Kto wie, jaki byłby bilans ofiar w Lądku-Zdroju, gdyby nie ostrzeżenia, które z ulic wykrzykiwały służby. Od kilku dni wiadomo, że na skutek powodzi w mieście zginęły trzy osoby. Nie zdążyły uciec przed żywiołem. Dobra wiadomość jest taka, że nie ma osób zaginionych.

Po tym, jak woda w Lądku-Zdroju opadła, zaczęła się walka o to, żeby uprzątnąć miasto, domy, sklepy. – Udało się przywrócić wodę, prąd, nie udało się jeszcze przywrócić gazu, prowadzimy skomplikowane czynności. Organizujemy wywóz nieczystości. Całą infrastrukturę musimy odtworzyć – poinformował gen. Kamieniecki, który przejął zarządzanie kryzysowe w Głuchołazach i Lądku-Zdroju, odnosząc się do sytuacji w jego regionie.

Pracy w mieście będzie bardzo dużo. Ulice pokrywa gruba warstwa błota. Miejscami zalegają drzewa, które były wyrwane razem z korzeniami, ale i inna roślinność. Z domów i lokali wynoszone są meble, które po powodzi do niczego się nie nadają. Nie brakuje też szkła z rozbitych szyb, cegieł i kostki brukowej wyrwanej z dróg i chodników.

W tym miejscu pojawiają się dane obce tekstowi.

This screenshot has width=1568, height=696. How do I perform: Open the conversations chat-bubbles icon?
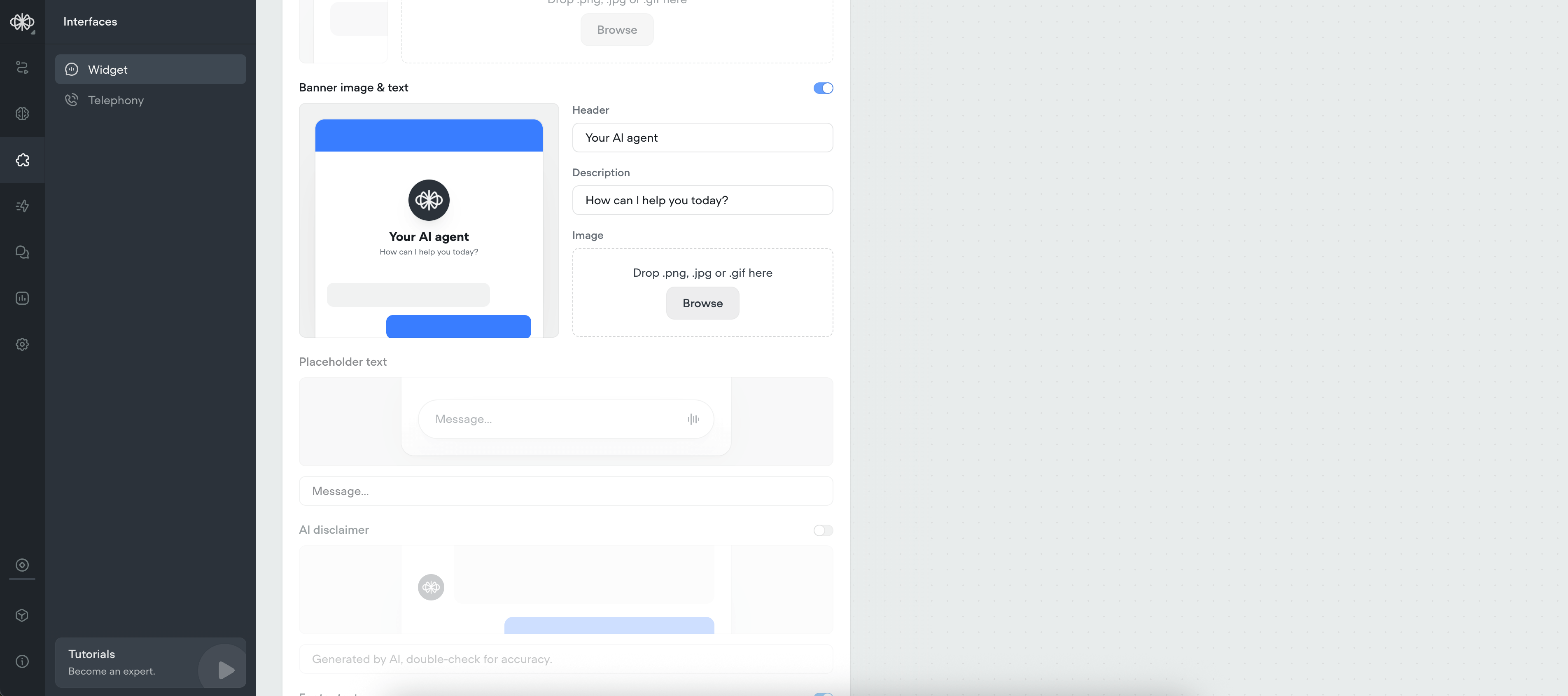click(22, 252)
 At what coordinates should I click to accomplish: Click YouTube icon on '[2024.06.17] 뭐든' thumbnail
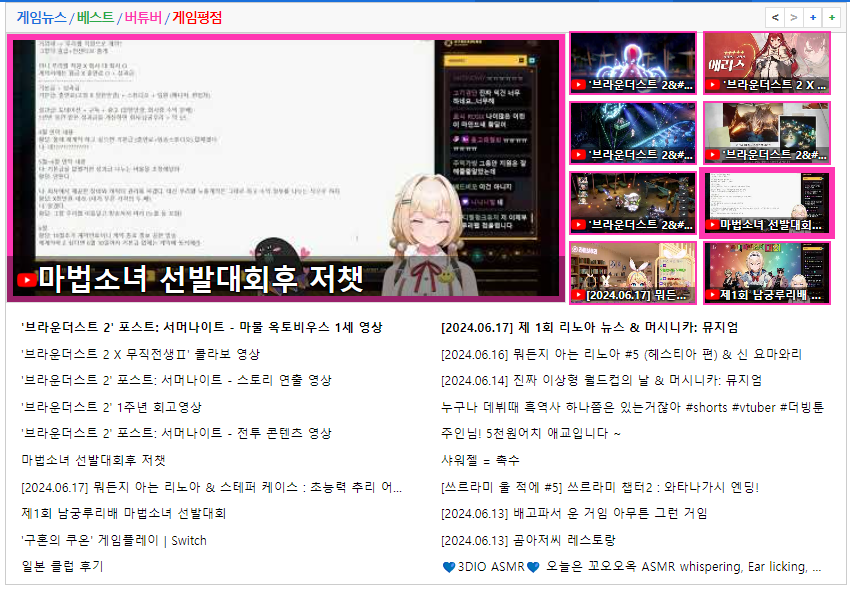[579, 295]
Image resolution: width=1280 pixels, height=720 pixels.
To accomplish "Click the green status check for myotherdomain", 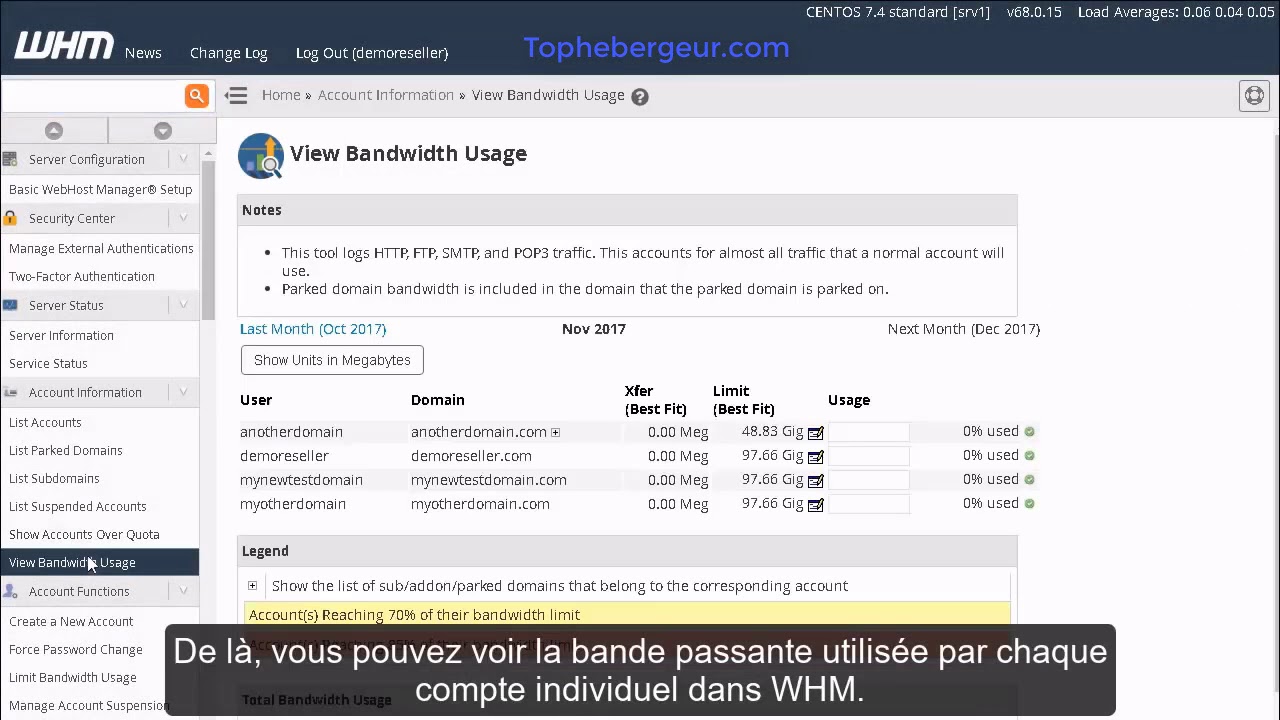I will pos(1029,503).
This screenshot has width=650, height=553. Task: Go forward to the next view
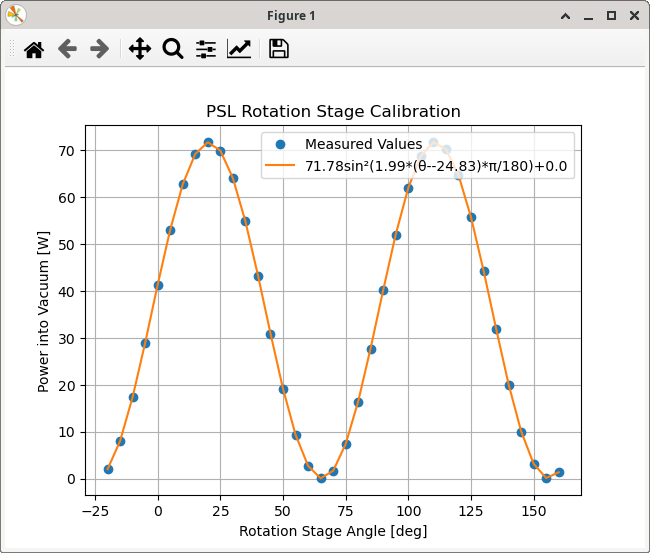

Na miejsce dociera także pomoc humanitarna. "Pomoc od Was napływa z każdej strony, za co chciałbym w imieniu własnym oraz Mieszkańców Gminy Lądek-Zdrój ogromnie podziękować. W obliczu niewyobrażalnej tragedii, jaka nas dotknęła, spotkaliśmy się z niewiarygodnym wsparciem i ofiarnością płynącą z całego kraju" – pisał burmistrz Lądka-Zdroju Tomasz Nowicki.

"Pomimo trudnych do przebycia dróg i setek kilometrów do pokonania, jesteście tutaj z nami walcząc ze skutkami żywiołu, wyposażając nas w wodę, pożywienie, środki higieniczne, ubrania, ale przede wszystkim – nadzieję. I za to z całego serca dziś dziękuję" – dodał.